In the mid-1960s the U.S. State Department estimated the party membership to be approximately 200. In 1980, it joined with four other leftist parties in the country - the FPL, RN, PRTC and ERP - to form a revolutionary political-military front called the Farabundo Martí National Liberation Front (Frente Farabundo Martí para la Liberación Nacional - FMLN).

The FMLN waged a guerrilla war against the Salvadoran government, which had been a military dictatorship since the 1930s. The Communist Party of El Salvador and the four other parties continued to exist as separate organizations under the umbrella of the FMLN throughout El Salvador's civil war from 1980 to 1992.

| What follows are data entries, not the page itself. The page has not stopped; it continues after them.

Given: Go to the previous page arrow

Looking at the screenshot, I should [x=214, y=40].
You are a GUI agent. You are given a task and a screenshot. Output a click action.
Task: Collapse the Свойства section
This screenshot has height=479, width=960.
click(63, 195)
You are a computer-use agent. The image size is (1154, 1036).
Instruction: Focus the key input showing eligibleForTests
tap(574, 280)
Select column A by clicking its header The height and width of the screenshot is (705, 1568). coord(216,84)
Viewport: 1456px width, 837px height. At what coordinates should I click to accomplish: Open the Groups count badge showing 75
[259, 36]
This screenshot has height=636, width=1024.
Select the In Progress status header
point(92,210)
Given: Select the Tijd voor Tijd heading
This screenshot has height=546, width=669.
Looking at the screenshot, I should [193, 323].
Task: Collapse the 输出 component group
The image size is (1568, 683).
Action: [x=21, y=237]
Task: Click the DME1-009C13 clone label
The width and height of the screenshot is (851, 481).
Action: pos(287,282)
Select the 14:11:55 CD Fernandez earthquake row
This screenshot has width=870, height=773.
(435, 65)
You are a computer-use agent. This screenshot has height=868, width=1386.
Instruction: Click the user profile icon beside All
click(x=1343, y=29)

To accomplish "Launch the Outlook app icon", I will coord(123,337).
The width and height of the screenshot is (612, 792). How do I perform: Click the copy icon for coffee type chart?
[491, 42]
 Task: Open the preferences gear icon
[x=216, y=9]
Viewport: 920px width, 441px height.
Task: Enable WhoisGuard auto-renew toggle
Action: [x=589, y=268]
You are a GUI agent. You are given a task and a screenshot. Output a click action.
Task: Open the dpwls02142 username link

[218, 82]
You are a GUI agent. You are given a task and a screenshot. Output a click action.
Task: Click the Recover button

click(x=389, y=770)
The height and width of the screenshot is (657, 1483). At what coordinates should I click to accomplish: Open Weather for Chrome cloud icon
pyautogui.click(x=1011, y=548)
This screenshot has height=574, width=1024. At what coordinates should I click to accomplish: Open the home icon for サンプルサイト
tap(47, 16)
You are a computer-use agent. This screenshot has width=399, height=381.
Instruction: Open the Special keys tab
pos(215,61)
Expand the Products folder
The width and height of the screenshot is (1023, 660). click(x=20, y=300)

When the civil war ended in 1992, the FMLN became a legal political party and began to compete in elections. After the 1994 elections, the Communist Party and the four other parties that comprised the FMLN dissolved themselves as separate organizations, merging into a singular FMLN with no competing internal organizations. At that point the Communist Party of El Salvador ceased to exist as an independent entity, though many of its leaders and members are still visible in the FMLN. For example, former Communist Party leader Schafik Hándal was the FMLN's presidential candidate in the 2004 elections.

During the Salvadoran civil war from 1980 to 1992, Schafik Hándal was the leader of the Communist Party. Prior to him, Cayetano Carpio was the Communist Party leader in the 1960s, before leaving the CP to form the FPL and launch the armed struggle against the dictatorship in 1970.

On 27 March 2005, a group of Salvadoran communists formed a new PCES, in the tradition of the old party that dissolved into the FMLN.